China’s medical device industry is currently facing a crisis, with the newly established Huaxia Zhongzheng Medical Equipment ETF (fund code: 562600) reporting a negative return rate of -12.47% after being in operation for over a year. Additionally, in the first half of the year, the total amount of national medical equipment procurement was only 52 billion yuan, marking a significant 35% decrease compared to the previous year, with half of the listed companies experiencing a decline in their performance.
As of November 27th, the return rate of the Huaxia Zhongzheng Medical Equipment ETF (562600) stood at -12.47%, having dropped by 3.76% in the past month alone, indicating a prevailing sense of market pessimism. On that day, the leading Chinese medical equipment companies, Mindray Medical and United Imaging Healthcare, saw their stocks decline by 1.00% and 0.95% respectively. The Huaxia Zhongzheng Medical Equipment ETF was established on November 23, 2023.
Artery Network, which focuses on the medical and health industry, reported on November 30th that a recent research report by Guoxin Securities revealed that in the first half of 2024, the total amount of national medical equipment procurement was only 52 billion yuan, marking a 35% decrease compared to the previous year.
Among various categories, the situation appears particularly severe for MRI, CT, ultrasound, endoscope, and monitoring equipment.

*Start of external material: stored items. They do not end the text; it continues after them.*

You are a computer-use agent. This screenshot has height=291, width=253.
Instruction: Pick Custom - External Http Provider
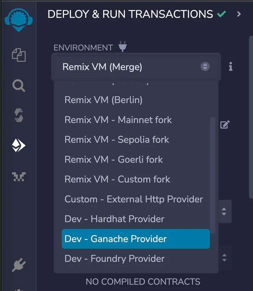coord(134,199)
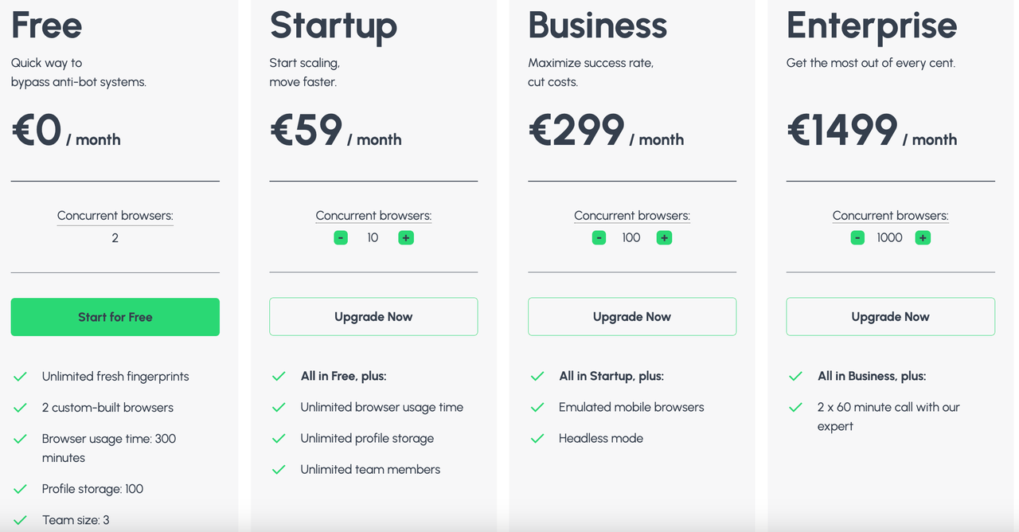This screenshot has height=532, width=1019.
Task: Increase Startup plan concurrent browsers
Action: (x=406, y=237)
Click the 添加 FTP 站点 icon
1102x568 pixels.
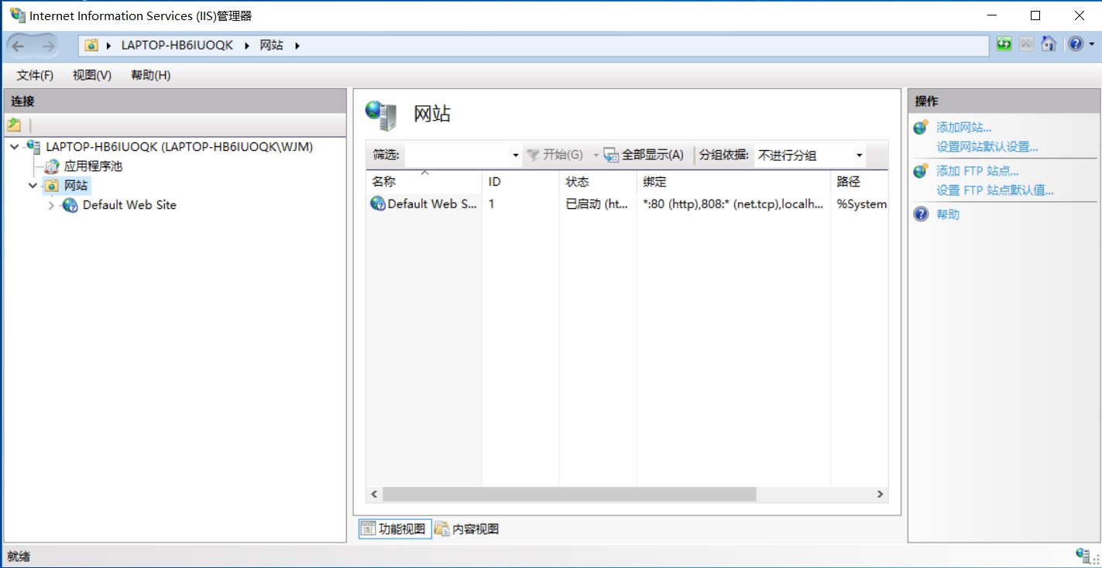[x=919, y=171]
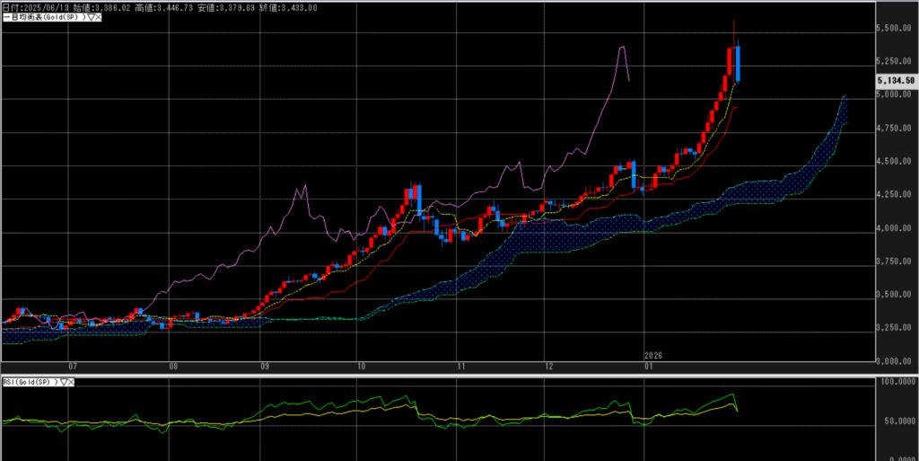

The procurement amounts for these categories were 6.5 billion, 6.5 billion, 6 billion, 4.5 billion, and 1 billion yuan respectively, with corresponding declines of -40%, -40%, -40%, -50%, and -50%. The sales volume for each type of equipment has nearly halved.
On November 28th, the WeChat public account “MedTech Sapling” stated that in the first half of 2024, over 50% of listed medical device companies experienced a decrease in performance. For the medical device industry, the winter of 2024 seems particularly harsh.
The leading gene sequencing equipment company, BGI Genomics, reported a revenue of 1.869 billion yuan in the first three quarters of 2023, a 15.19% decrease compared to the previous year. The net profit attributable to shareholders of the listed company was -463 million yuan, indicating a loss. Its main business focuses on genetic testing and IVD equipment.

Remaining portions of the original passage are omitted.